DESCRIPTION OF THE TASK: Report every line below that carries the word "agent".

##############################

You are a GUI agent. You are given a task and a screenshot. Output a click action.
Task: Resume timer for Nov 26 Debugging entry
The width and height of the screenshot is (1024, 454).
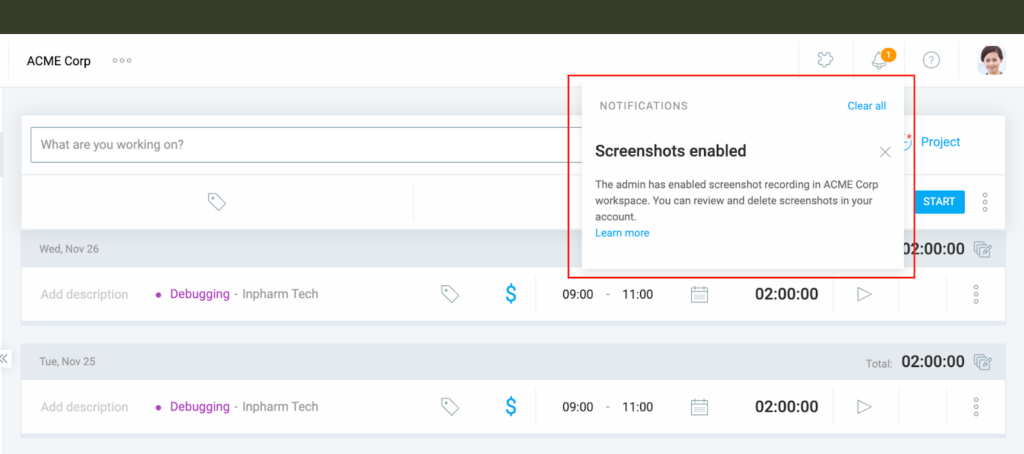(x=865, y=294)
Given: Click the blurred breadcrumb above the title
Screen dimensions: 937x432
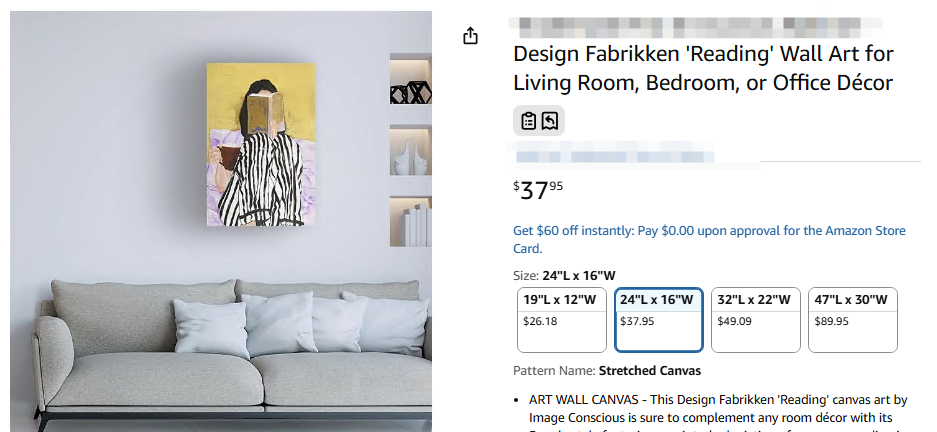Looking at the screenshot, I should pyautogui.click(x=693, y=27).
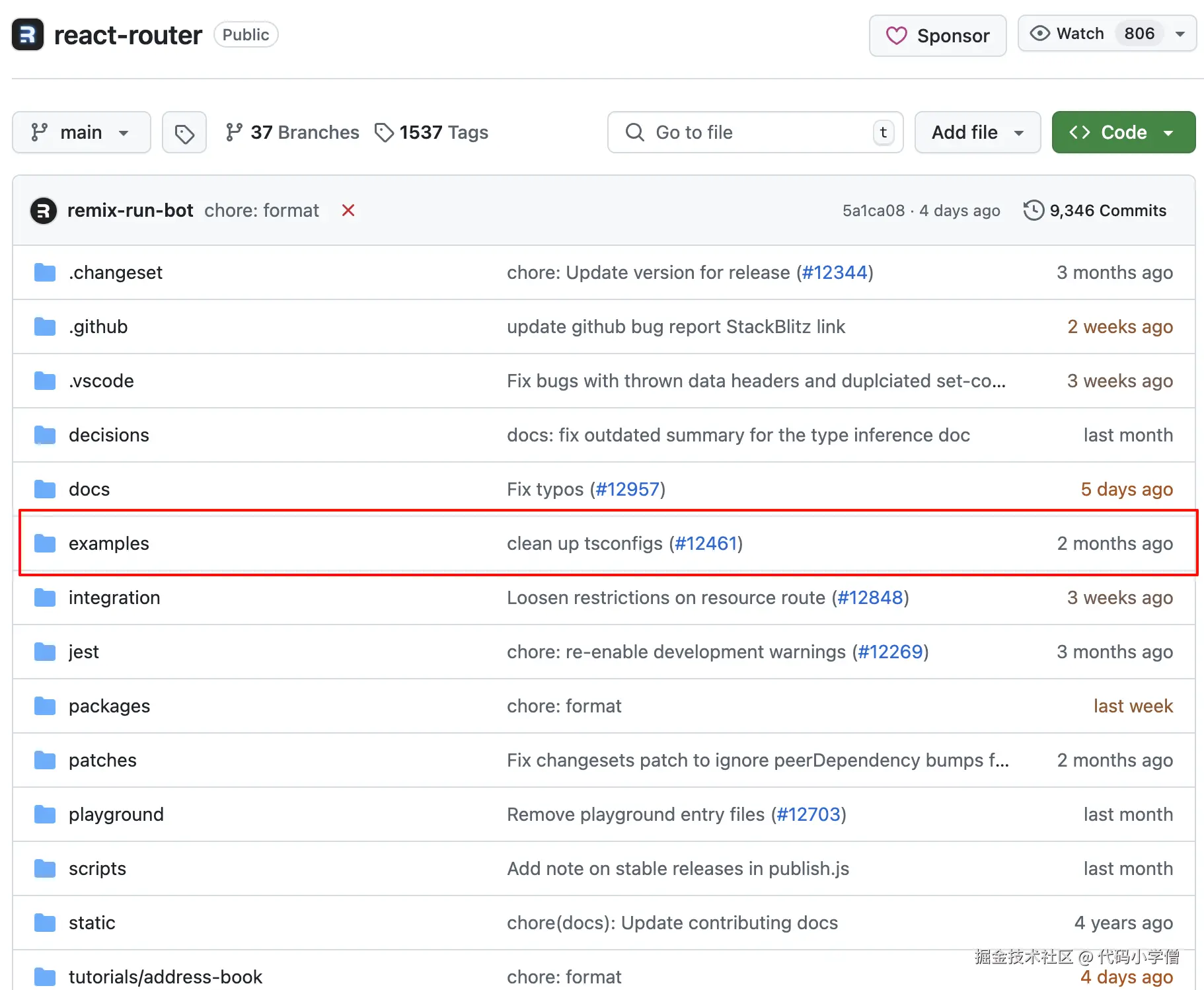This screenshot has height=990, width=1204.
Task: Click the Watch eye icon
Action: click(1039, 34)
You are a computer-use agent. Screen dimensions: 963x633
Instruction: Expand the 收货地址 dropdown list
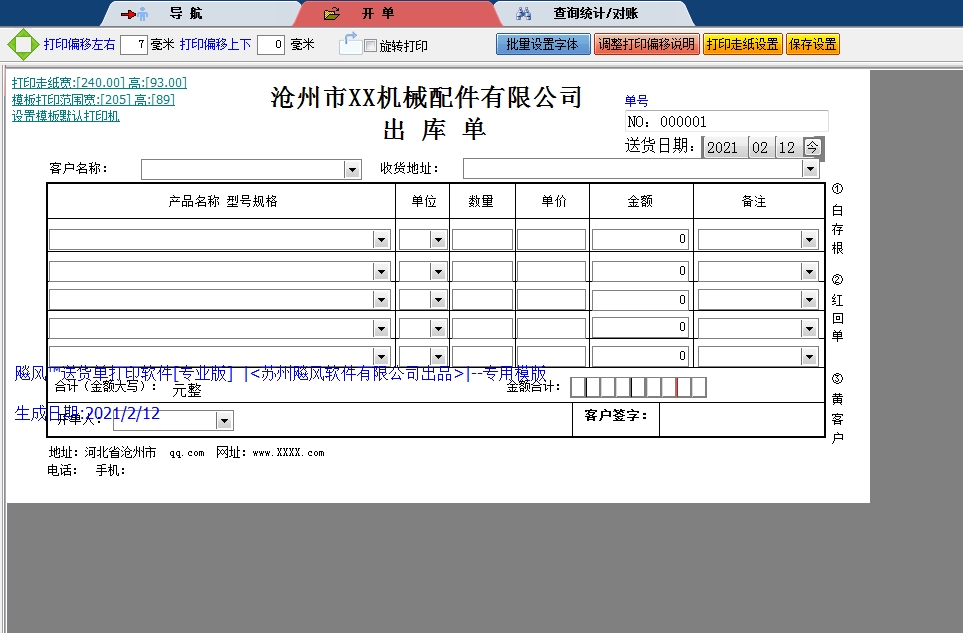(x=810, y=170)
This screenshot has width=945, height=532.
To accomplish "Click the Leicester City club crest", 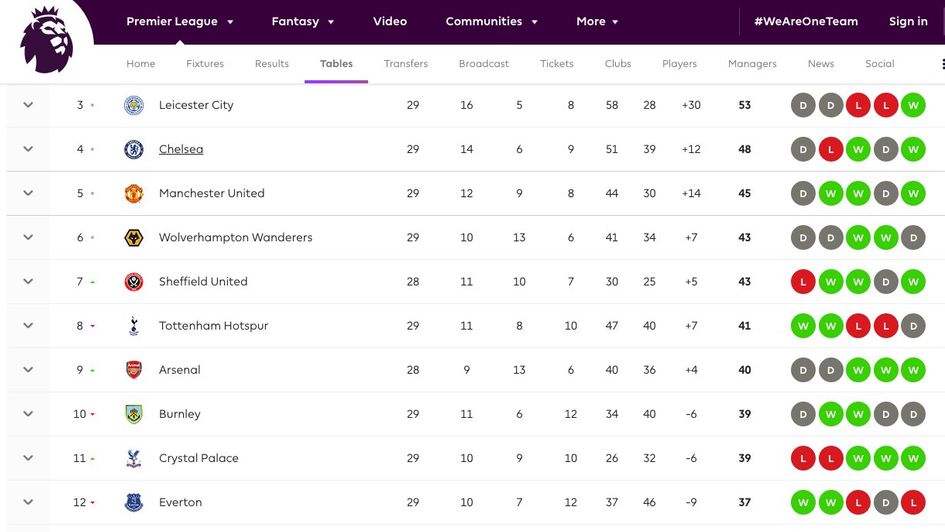I will (x=134, y=105).
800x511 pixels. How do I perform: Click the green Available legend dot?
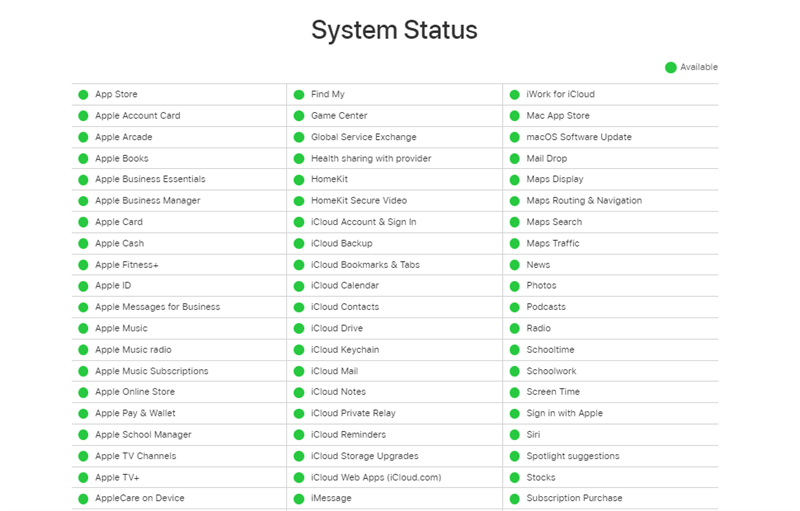[671, 68]
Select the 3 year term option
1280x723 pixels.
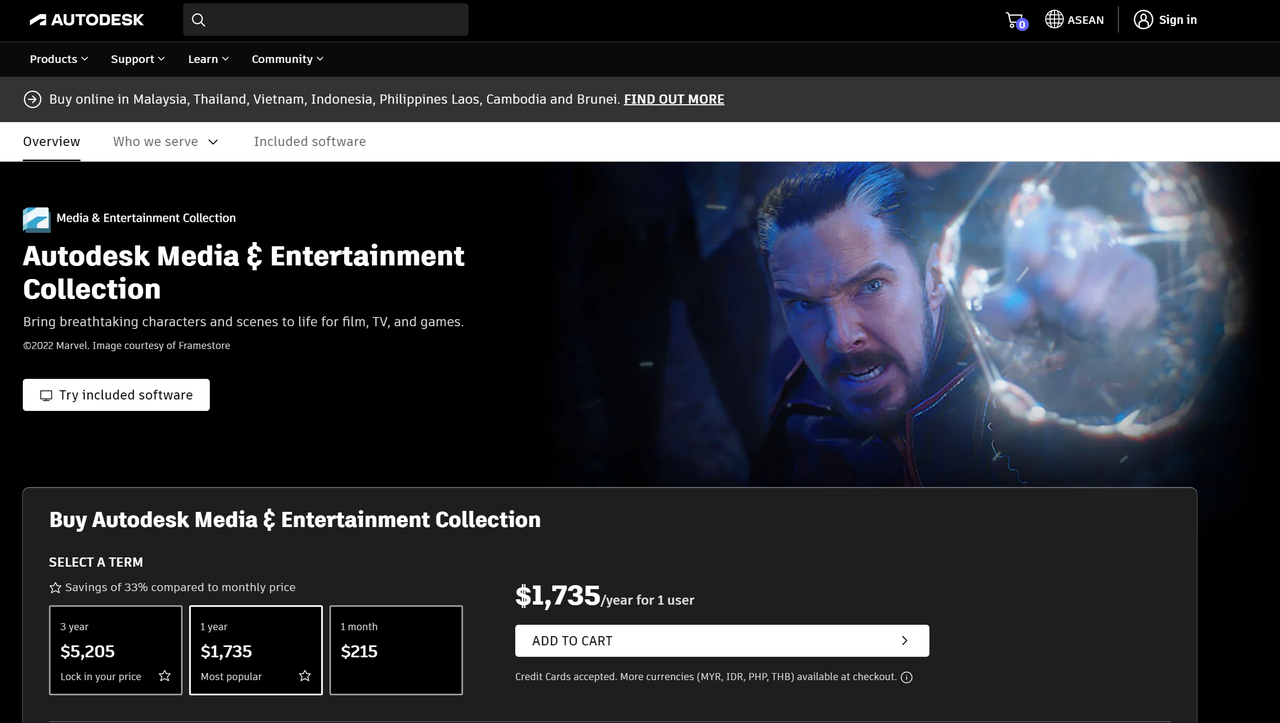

##############################

OUTPUT:
You are a GUI agent. You are given a task and a screenshot. Output a click action.
You are a computer-use agent. Screen dimensions: 963x633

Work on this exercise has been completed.